Assignment:
Return exactly, please, the lines from the one containing "The image size is (786, 593)." to the last line of the entries below, and nothing else, leaving pictures out.

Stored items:
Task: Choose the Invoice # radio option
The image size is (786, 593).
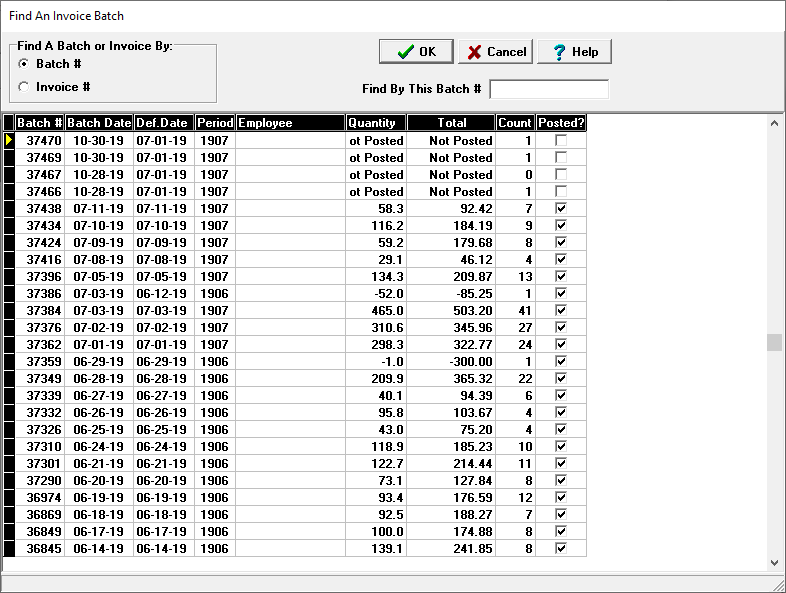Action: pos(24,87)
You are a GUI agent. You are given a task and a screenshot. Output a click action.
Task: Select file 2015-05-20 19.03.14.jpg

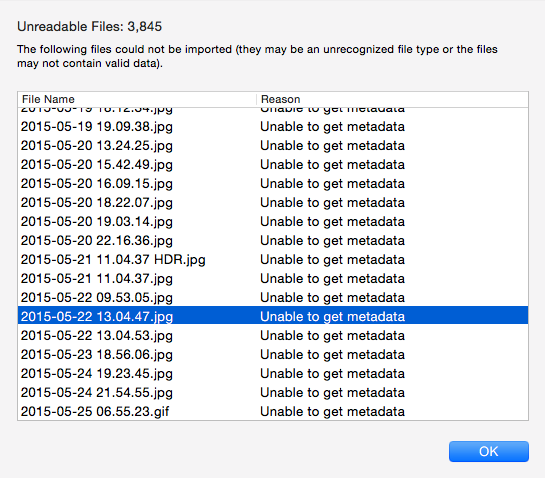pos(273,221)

Answer space:
The image size is (786, 593).
Action: pos(24,87)
You are a GUI agent. You are given a task and a screenshot. Output a click action.
Task: Select file 2015-05-20 19.03.14.jpg

pos(273,221)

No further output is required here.